How many of us had RRMS and now secondary progressive?
That's a really good question,
, and I hope our members will chime in here and share.
I know you were probably asking for more of a "roll call" situation, but I did some digging about the transition from RRMS to SPMS. Please take my findings with a grain of salt, as I wasn't researching too deeply. It looks about 10% of individuals transition from RRMS to SPMS within 10 years. That number jumps to 50% at 20 years and 93% at 30 years. Keep in mind that most of this data does seem to originate from one study done in 1989. And, it does not take into consideration treatment options and early interventions. Obviously, things have changed a great deal since then.
But, all this to say is that I know you are in good company. Quite a few of our health leaders are living with SPMS and have written a lot about MS in general and the transition to SPMS. One health leader wrote about it and I wanted to share a link to her piece -- https://multiplesclerosis.net/living-with-ms/rrms-spms-transition; I would be curious to see current data on how many people worldwide transition from RRMS to SPMS. Thanks for posing this question, as it has really peaked my interest and I am curious to see what kind of response you get!
Best, Erin, Team Member.& I was diagnosed with multiple sclerosis in 2004. I had the RRMS form of it until 2014. It was clinically stable during those first 10 years.
A year later (2015); I started to experience a gradual decline of my MS with the development of serious symptoms.

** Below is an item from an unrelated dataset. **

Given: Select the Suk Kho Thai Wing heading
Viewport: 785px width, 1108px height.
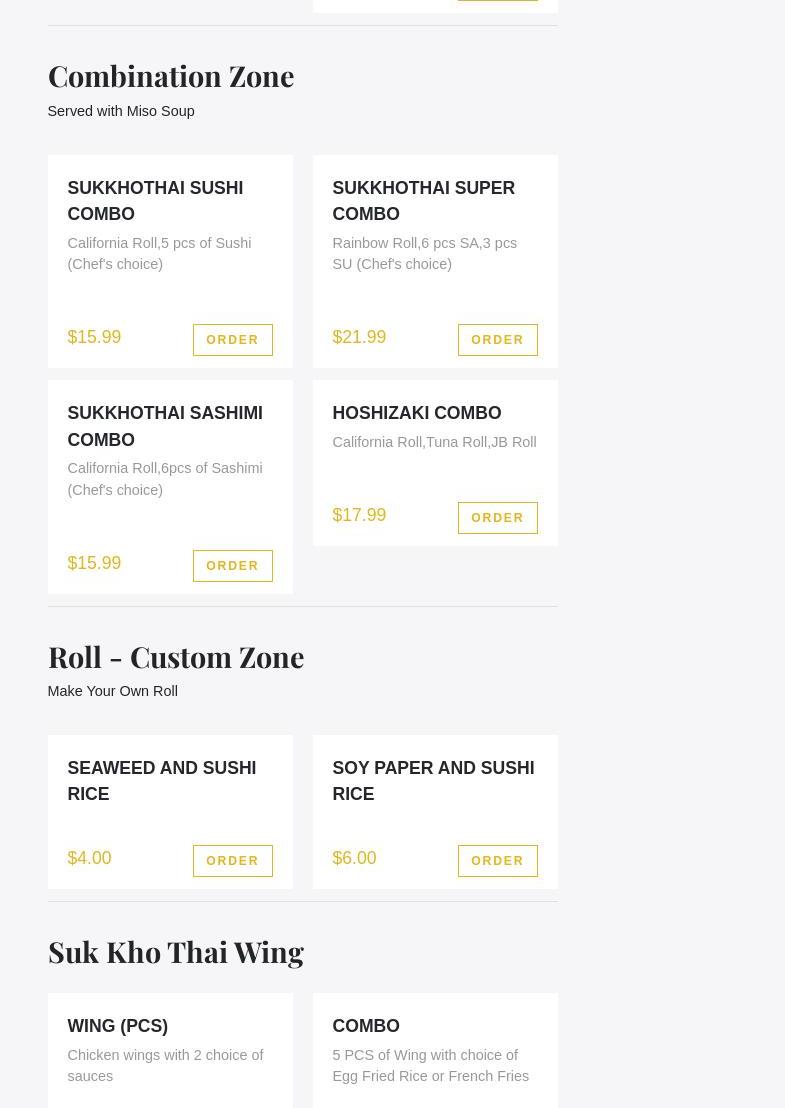Looking at the screenshot, I should pos(176,952).
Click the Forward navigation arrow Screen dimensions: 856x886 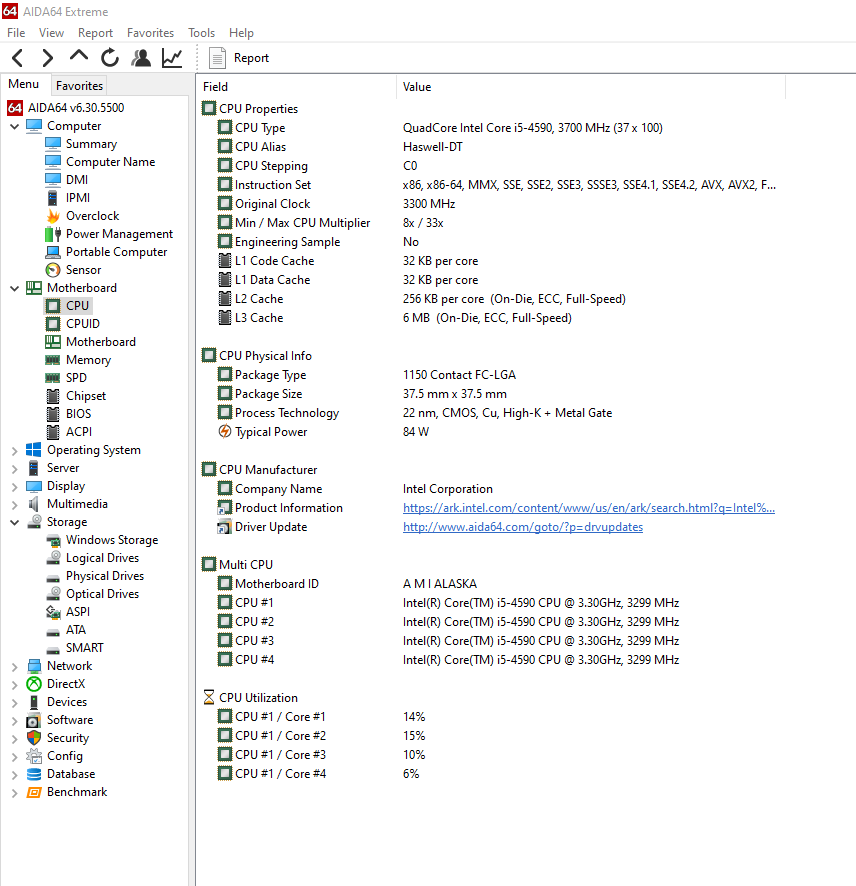click(47, 58)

The series of these began with depression in 2015. Next, it was balance issues and peripheral neuropathy in 2016. From 2017 to 2018; moderate fatigue and cognitive decline began to appear. I suffer from all these symptoms to this day in a very severe and relentless manner.
My MS medications (DMTs) still have prevented new activity on my brain MRIs (since 2015); however, as of 2015, my MS has been slowly progressing. This is when I believe I entered the Secondary Progressive (SPMS) stage of it. It wasn't until an appointment in early 2025 that my doctor officially declared that I am in the SPMS stage of my MS.
SPMS is difficult to determine by doctors for their patients. This is because there is no definite marker that doctors can use with their patients to diagnose it. The best way is doctors reviewing their patient's medical records to see the gradual decline of MS in their case.